* Exercise 1 *
Answer these questions about the text on Cyprus ministerial approval:
(a) From what date can EU members and companies purchase and invest in property and be treated as ordinary Cypriots?
(b) Leases exceeding how many years count as acquisition of property?
(c) What is the status of property that is registered and does not comply with the law?

* Selection *
Cyprus Ministerial Approval

A person who isn't a citizen of the Republic of Cyprus (regardless of whether they are resident or not) is deemed an alien by law. (This includes an alien controlled company, but not an alien of Cypriot origin or an alien spouse of someone who is a citizen of the Republic of Cyprus).

Note: From 1st May 2004, EU members and companies can purchase and invest in property and will be treated as ordinary Cypriots.

 

Legislation considers acquisition of property as:

 

•  Freehold ownership.

 

•  Leases exceeding 33 years

 

• Purchase of shares in a company that owns property, if such an purchase means that the company is now controlled by aliens.

 

•  The setting up of a trust or any arrangement, connected with the ownership of property that benefits an alien. If property is registered and does not comply with the law then it is invalid.

 

For general guidance a few points on real estate purchase are given below:

 

•  Foreigners can purchase a house for their own use only. For someone who has been in Cyprus a while and who owns a business (for example an offshore company) or who is living in Cyprus, they may be able to acquire a permit to purchase a further house for example a summer house in Larnaca or Ayia Napa.

* Record set *
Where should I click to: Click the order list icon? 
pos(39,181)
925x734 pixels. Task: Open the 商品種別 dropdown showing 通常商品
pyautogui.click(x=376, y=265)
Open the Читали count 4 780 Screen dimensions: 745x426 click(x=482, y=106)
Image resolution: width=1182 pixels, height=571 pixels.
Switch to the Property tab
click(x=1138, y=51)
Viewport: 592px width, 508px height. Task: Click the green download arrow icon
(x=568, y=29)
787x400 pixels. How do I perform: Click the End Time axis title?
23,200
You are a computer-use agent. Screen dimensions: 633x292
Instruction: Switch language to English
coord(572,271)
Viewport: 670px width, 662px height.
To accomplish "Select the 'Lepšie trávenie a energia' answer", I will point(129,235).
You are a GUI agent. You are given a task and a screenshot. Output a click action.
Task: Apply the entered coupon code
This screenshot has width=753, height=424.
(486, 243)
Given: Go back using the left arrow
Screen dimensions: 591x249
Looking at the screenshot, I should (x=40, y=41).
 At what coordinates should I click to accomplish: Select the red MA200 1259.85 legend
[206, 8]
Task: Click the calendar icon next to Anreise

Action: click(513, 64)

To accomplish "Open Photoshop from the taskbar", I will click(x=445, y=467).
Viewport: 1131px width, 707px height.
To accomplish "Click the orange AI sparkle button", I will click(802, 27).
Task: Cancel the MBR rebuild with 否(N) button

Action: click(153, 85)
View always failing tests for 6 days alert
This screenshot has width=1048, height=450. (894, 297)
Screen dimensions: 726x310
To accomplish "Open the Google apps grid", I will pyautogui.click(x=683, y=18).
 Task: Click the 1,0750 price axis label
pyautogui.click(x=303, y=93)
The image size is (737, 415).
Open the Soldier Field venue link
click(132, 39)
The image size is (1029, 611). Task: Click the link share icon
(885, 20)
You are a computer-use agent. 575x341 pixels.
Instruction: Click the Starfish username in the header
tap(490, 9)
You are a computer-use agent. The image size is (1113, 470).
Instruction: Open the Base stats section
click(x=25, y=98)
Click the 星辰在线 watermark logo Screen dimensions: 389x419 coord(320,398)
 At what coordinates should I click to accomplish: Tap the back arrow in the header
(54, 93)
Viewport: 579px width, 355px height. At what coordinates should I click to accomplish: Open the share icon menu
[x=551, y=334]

* Exercise 2 *
Reproduce the lines of the listing, starting at its first line and ending at the line that contains "will click(x=445, y=467).".

* Expected output 1 *
(a) 1st May 2004
(b) 33 years
(c) It is invalid.

* Expected output 2 *
Where should I click to: Click the order list icon? 
pos(39,181)
925x734 pixels. Task: Open the 商品種別 dropdown showing 通常商品
pyautogui.click(x=376, y=265)
Open the Читали count 4 780 Screen dimensions: 745x426 click(x=482, y=106)
Image resolution: width=1182 pixels, height=571 pixels.
Switch to the Property tab
click(x=1138, y=51)
Viewport: 592px width, 508px height. Task: Click the green download arrow icon
(x=568, y=29)
787x400 pixels. How do I perform: Click the End Time axis title?
23,200
You are a computer-use agent. Screen dimensions: 633x292
Instruction: Switch language to English
coord(572,271)
Viewport: 670px width, 662px height.
To accomplish "Select the 'Lepšie trávenie a energia' answer", I will point(129,235).
You are a GUI agent. You are given a task and a screenshot. Output a click action.
Task: Apply the entered coupon code
This screenshot has width=753, height=424.
(486, 243)
Given: Go back using the left arrow
Screen dimensions: 591x249
Looking at the screenshot, I should (x=40, y=41).
 At what coordinates should I click to accomplish: Select the red MA200 1259.85 legend
[206, 8]
Task: Click the calendar icon next to Anreise

Action: click(513, 64)

To accomplish "Open Photoshop from the taskbar", I will click(x=445, y=467).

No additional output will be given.